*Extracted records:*

★ ★ ★ ★ ★ ★ ★

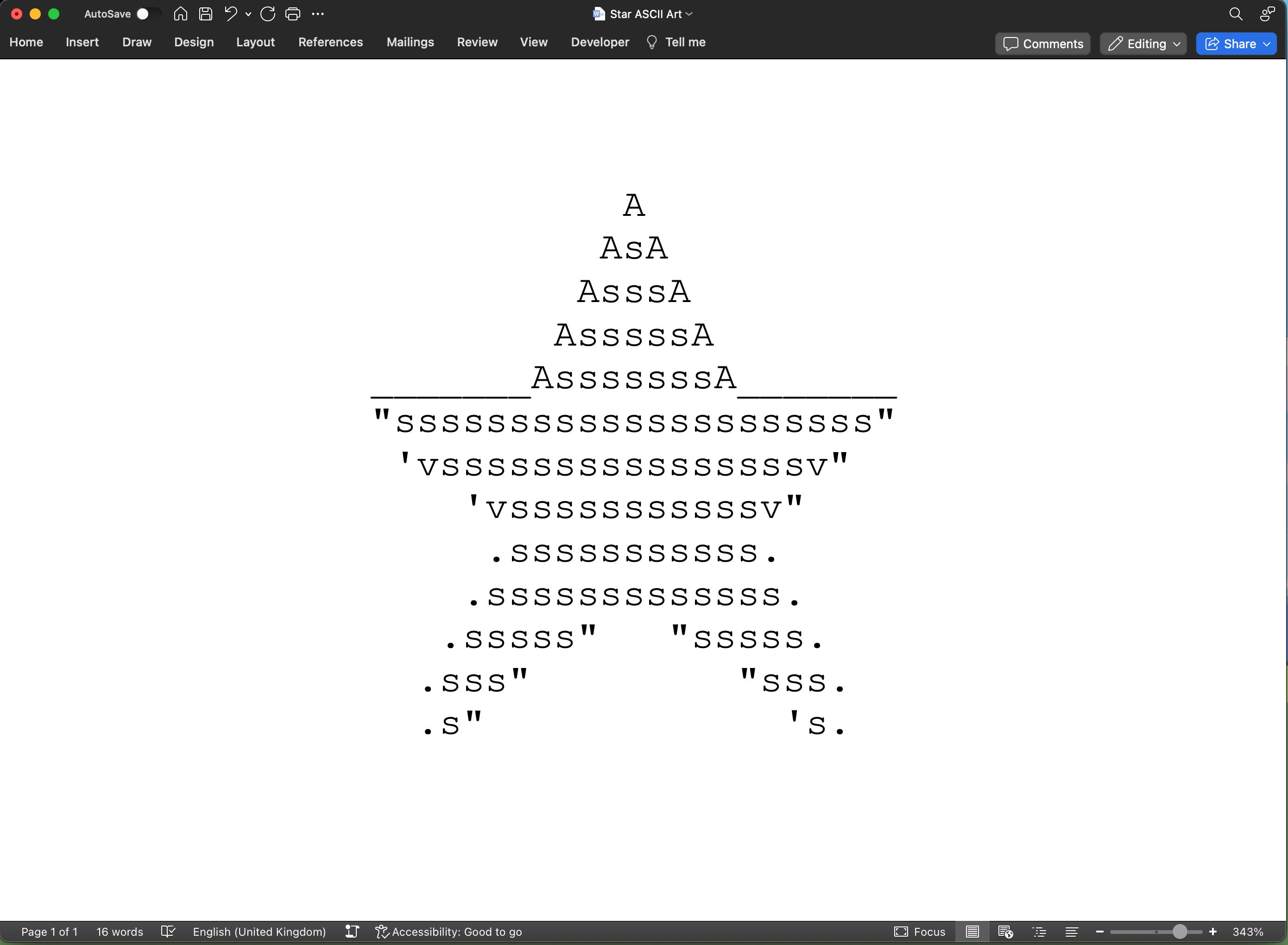Switch to the References ribbon tab

coord(330,42)
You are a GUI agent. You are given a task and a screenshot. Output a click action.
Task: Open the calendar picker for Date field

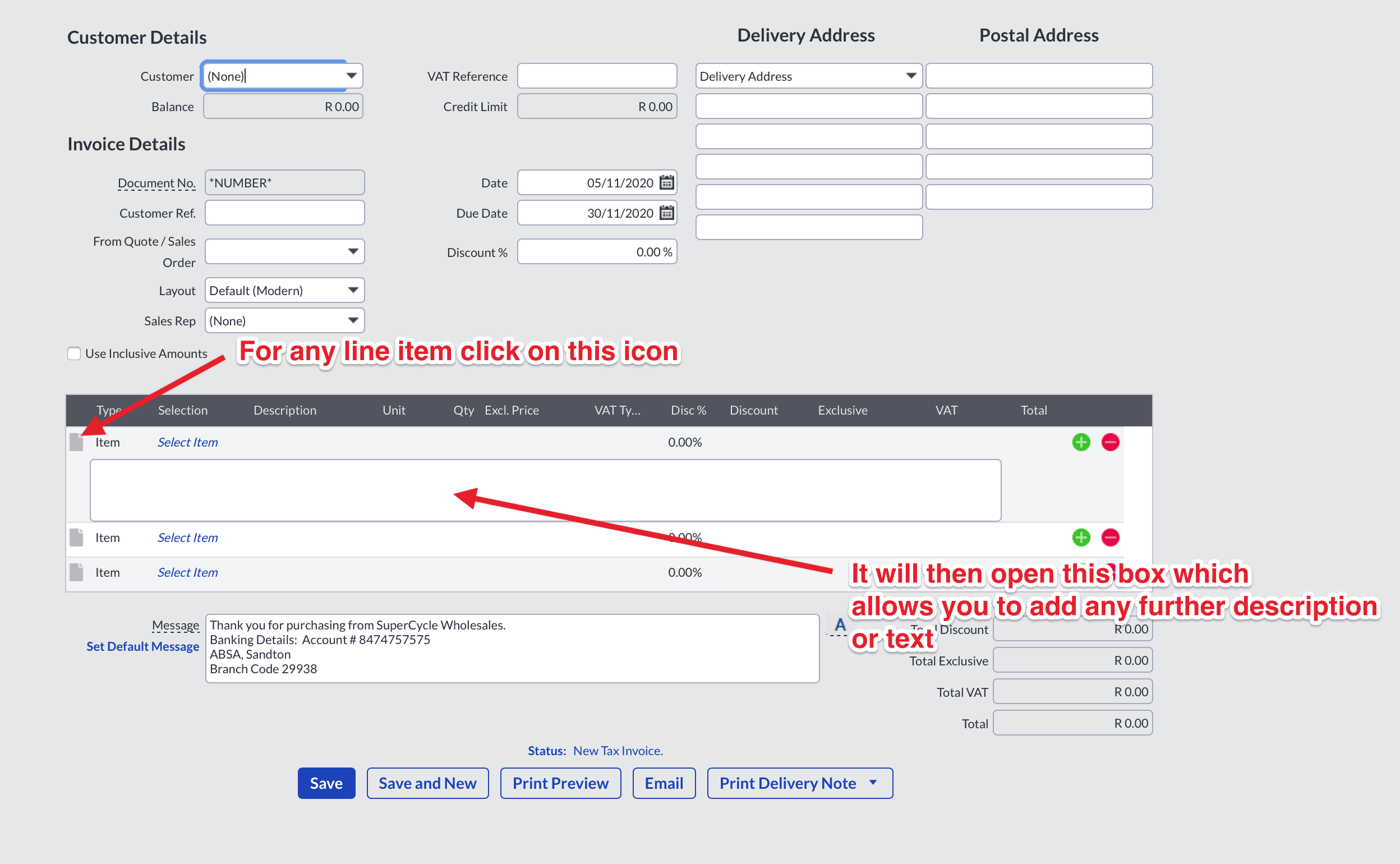pos(666,183)
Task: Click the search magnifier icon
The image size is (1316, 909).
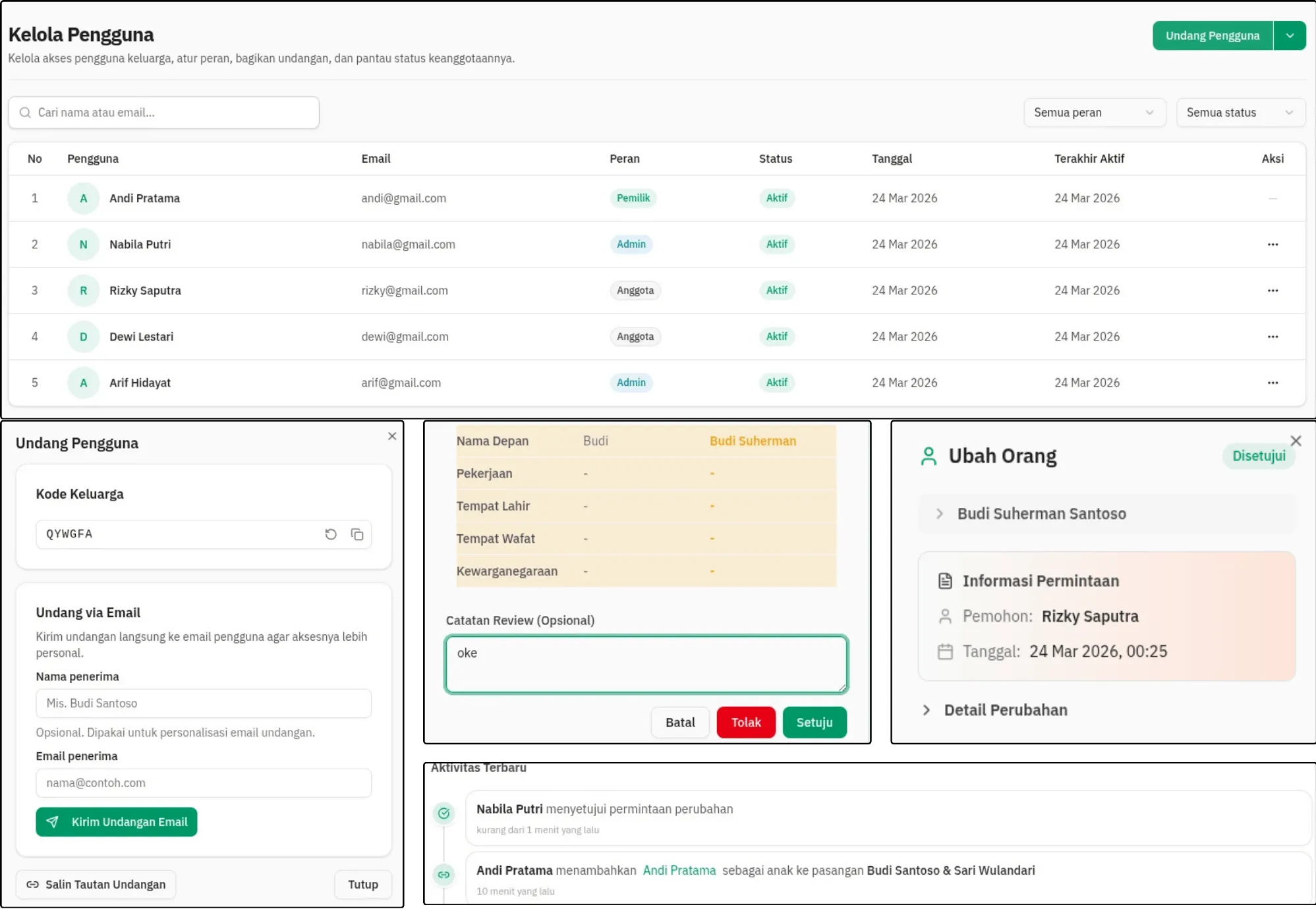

★ ★ ★ ★ ★ ★ ★

*Brief:*
Restate word for word only the lines that run from the line holding "You are a GUI" to the end of the data, both ends kept, leaving every picture out.

*Task result:*
You are a GUI agent. You are given a task and a screenshot. Output a click action.
Task: Open the calendar picker for Date field

pos(666,183)
Task: Click the search magnifier icon
The image size is (1316, 909).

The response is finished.